Home | About | Sematext search-lucene.com search-hadoop.com
 Search Hadoop and all its subprojects:

Switch to Threaded View
Zookeeper, mail # user - Zookeeper session losing some watchers


Copy link to this message
-
Re: Zookeeper session losing some watchers
Jun Rao 2011-11-08, 00:27
Jamie,

We do use chroot. However, the chroot problem will lose all watchers, not
some watchers, right?

Thanks,

Jun

On Wed, Nov 2, 2011 at 7:34 PM, Jamie Rothfeder
<[EMAIL PROTECTED]>wrote:

> Hi Neha,
>
> I encountered a similar problem with zookeeper losing watches and found
> that it was related to this bug:
>
> https://issues.apache.org/jira/browse/ZOOKEEPER-961
>
> Are you using a chroot?
>
> Thanks,
> Jamie
>
> On Wed, Nov 2, 2011 at 1:16 PM, Neha Narkhede <[EMAIL PROTECTED]
> >wrote:
>
> > Hi,
> >
> > We've been seeing a problem with our zookeeper servers lately, where
> > all of a sudden a session loses some of the watchers registered on
> > some of the znodes. Let me explain our Kafka-ZK setup. We have a Kafka
> > cluster in one DC establishing sessions (with 6sec timeout) with a ZK
> > cluster (of 4 machines) in another DC and registers watchers on some
> > zookeeper paths.
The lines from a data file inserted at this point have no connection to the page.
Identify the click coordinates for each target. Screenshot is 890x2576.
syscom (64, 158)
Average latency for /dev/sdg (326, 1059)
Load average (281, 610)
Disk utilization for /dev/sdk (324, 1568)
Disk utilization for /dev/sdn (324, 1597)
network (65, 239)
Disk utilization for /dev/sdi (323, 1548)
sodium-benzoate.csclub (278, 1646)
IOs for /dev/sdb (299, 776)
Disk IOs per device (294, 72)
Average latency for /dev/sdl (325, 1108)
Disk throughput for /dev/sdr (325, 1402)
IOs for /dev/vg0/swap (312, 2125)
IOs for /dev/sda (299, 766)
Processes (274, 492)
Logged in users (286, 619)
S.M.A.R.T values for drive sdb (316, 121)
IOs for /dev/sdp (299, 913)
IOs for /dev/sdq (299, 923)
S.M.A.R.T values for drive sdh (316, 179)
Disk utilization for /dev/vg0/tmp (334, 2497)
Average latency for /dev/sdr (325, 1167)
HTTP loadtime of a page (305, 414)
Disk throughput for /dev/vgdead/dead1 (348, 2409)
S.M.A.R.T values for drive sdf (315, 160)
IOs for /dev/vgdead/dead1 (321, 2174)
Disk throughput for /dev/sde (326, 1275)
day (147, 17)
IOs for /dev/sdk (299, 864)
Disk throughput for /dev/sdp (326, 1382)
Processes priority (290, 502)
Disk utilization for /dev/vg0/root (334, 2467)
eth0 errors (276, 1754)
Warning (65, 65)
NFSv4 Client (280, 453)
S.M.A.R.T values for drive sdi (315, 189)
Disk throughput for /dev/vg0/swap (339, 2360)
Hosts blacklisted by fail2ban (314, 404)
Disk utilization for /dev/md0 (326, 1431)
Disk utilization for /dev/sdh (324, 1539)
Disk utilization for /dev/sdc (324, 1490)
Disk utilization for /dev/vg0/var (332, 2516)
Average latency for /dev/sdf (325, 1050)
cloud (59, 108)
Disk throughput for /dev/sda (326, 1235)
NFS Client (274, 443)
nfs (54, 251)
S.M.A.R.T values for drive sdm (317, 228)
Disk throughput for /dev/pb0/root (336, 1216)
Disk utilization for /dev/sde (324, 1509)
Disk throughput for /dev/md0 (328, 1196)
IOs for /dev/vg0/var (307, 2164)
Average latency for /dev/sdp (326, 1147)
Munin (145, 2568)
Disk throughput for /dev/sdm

Every couple of weeks, we observe some problem with
> > the Kafka servers, where on investigating further, we find that the
> > session lost some of the key watches, but not all.
> >
> > The last time this happened, we ran the wchc command on the ZK servers
> > and saw the problem. Unfortunately, we lost relevant information from
> > the ZK logs by the time we were ready to debug it further. Since this
> > causes Kafka servers to stop making progress, we want to setup some
> > kind of alert when this happens. This will help us collect more
> > information to give you. Particularly, we were thinking about running
> > wchp periodically (maybe once a minute), grepping for the ZK paths and
> > counting the number of watches that should be registered for correct
> > operation. But I observed that the watcher info is not replicated
> > across all ZK servers, so we would have to query every ZK server to
> > inorder to get the full list.
> >
> > I'm not sure running wchp periodically on all ZK servers is the best
> > option for this alert. Can you think of what could be the problem here
> > and how we can setup this alert for now ?
> >
> > Thanks
> > Neha
> >
>